__TRECHO DE ORIGEM__:
───
Outra questão é o déficit de democracia, já que essa grande parcela da população não está representada no Congresso Nacional. “O parlamento representa alguns grandes setores econômicos e isso se reflete nas decisões do País”, destacou o professor.

 

 

O debate desonesto

 

 

O livro “Previdência: Um debate desonesto”, que será lançado em breve, é quase um grito indignado de tudo o que o professor está assistindo. “Gostaria que esse livro interferisse no debate, antes das votações”, manifestou.

 

 

Segundo Fagnani, o governo não tem diagnóstico sobre a situação da Previdência – e isso é intencional. “O governo vai reformar o regime geral da previdência social, a previdência do trabalhador urbano, rural, quem recebe o Benefício de Prestação Continuada (BPC) e abono salarial. Se eu somar essa população, são 38 milhões de benefícios diretos. Se essas pessoas tiverem mais dois membros na família, estamos falando de 110 milhões de pessoas que recebem cerca de R$ 1.300 reais. Eu pergunto: onde tem privilegiado aí? No entanto, 92% da economia do R$ 1 trilhão do Paulo Guedes – 92% em 20 anos – vem do INSS urbano, INSS rural, BPC e abono salarial”.

 

 

Para o professor, o debate é desonesto sob vários aspectos. “Antes se falava em mitos; hoje é fake News, falsa verdade, sem embasamento cientifico”, criticou. Ele deu exemplos: “Fala-se que o Brasil gasta, por ano, R$ 700 bilhões com previdência e 70 bilhões com educação, e afirmam: um país que gasta dez vezes mais com velhos que com jovens não tem futuro. É mentira. A maior parte do gasto com educação não é o governo federal, mas estados e municípios”.

 

 

Outra falsa verdade é a afirmação que o gasto com previdência é o maior gasto do Brasil. “É mentira. Em 2015, gastamos R$ 504 bilhões com os juros da dívida pública e R$ 490 bilhões com o regime geral da previdência social. O regime geral, como eu disse, beneficia direta e indiretamente 120 milhões de pessoas. Os juros beneficiam uma centena de especuladores que não colocam dinheiro na economia”, denunciou.

 

 

“O terrorismo demográfico é o pior de todos. Quem não é especialista, cai nessa mentira. Dizem que hoje temos cinco trabalhadores ativos para custear o provento de um aposentado, e que no futuro vai ter um ativo para um aposentado e a conta não vai fechar. Mas escondem que a previdência não é financiada apenas pelo trabalhador? Nosso sistema é tripartite: o financiamento vem do empregado, empregador e governo”.

 

 

Outra mentira amplamente divulgada é que a previdência tem déficit. “Não há déficit, pois a Constituição assegura esses recursos através do sistema tripartite de financiamento. Isso é praticado pelos países desenvolvidos desde a 1ª guerra e se expandiu na 2ª guerra. Hoje, nos países europeus, em média 55% da proteção social é custeada pelo governo através de fontes gerais, através da tributação progressiva de renda e patrimônio, que financia educação e saúde gratuitas”, asseverou. “O déficit da previdência só aparece porque não se contabiliza a parte do governo. É um desprezo à Constituição”.
───
__REQUISITOS__:
**a)** Segundo o trecho sobre a Previdência, quanto o Brasil gastou com os juros da dívida pública em 2015?
**b)** Transcreva do trecho sobre a Previdência a parte que abre com as palavras "Outra questão é" e fecha com "destacou o professor.".
As linhas a seguir não têm nenhuma relação com o trecho sobre a Previdência.

__REGISTROS ARMAZENADOS__:
───
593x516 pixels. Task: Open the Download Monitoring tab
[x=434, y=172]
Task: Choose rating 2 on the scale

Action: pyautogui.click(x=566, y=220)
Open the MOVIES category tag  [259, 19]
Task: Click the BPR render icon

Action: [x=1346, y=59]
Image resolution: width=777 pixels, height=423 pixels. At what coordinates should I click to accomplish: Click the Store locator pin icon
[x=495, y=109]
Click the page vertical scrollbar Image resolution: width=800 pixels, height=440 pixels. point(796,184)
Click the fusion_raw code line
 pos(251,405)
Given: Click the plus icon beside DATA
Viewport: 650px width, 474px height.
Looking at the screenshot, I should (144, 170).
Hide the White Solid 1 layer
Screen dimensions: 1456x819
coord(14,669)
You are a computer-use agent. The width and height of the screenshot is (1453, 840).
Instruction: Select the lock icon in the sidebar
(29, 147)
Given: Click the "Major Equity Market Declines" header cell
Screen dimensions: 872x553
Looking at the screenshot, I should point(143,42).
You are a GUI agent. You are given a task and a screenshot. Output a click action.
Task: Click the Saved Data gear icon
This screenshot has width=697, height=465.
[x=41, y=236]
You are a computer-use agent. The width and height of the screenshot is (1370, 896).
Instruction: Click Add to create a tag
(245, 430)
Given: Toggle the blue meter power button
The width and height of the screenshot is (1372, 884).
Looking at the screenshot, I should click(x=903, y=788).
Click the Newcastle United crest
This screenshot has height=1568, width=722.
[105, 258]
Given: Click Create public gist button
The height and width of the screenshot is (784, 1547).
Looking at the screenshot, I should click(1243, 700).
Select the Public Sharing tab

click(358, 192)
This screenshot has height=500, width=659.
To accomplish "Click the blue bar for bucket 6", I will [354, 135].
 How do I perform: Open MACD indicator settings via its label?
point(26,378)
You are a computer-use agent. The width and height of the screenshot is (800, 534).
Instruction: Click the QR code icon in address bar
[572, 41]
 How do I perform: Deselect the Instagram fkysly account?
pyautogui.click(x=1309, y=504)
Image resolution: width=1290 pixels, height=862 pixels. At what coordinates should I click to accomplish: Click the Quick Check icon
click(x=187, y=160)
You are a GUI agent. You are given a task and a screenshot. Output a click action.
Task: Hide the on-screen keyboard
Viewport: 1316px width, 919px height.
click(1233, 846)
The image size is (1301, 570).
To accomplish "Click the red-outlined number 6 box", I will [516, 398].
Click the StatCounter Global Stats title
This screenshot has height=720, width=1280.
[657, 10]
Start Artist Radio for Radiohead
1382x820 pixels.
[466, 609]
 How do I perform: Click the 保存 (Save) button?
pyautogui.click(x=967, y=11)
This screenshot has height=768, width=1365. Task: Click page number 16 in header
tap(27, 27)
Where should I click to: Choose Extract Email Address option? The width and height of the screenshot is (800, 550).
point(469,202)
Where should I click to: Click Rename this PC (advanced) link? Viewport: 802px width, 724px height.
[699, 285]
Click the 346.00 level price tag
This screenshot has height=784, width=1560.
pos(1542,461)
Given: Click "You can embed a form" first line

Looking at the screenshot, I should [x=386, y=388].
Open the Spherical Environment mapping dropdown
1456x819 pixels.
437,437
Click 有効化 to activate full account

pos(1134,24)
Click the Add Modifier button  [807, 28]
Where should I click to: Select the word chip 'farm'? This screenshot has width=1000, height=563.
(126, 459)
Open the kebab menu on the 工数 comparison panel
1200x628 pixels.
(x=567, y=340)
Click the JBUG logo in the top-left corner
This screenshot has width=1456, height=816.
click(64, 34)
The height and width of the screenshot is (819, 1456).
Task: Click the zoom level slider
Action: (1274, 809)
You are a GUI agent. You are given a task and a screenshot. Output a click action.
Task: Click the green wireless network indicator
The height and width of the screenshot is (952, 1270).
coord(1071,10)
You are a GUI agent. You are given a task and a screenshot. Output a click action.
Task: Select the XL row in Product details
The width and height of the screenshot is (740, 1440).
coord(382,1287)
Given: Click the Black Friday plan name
───
__RESPOSTAS DO EXERCÍCIO__:
**a)** R$ 504 bilhões.

**b)**
Outra questão é o déficit de democracia, já que essa grande parcela da população não está representada no Congresso Nacional. “O parlamento representa alguns grandes setores econômicos e isso se reflete nas decisões do País”, destacou o professor.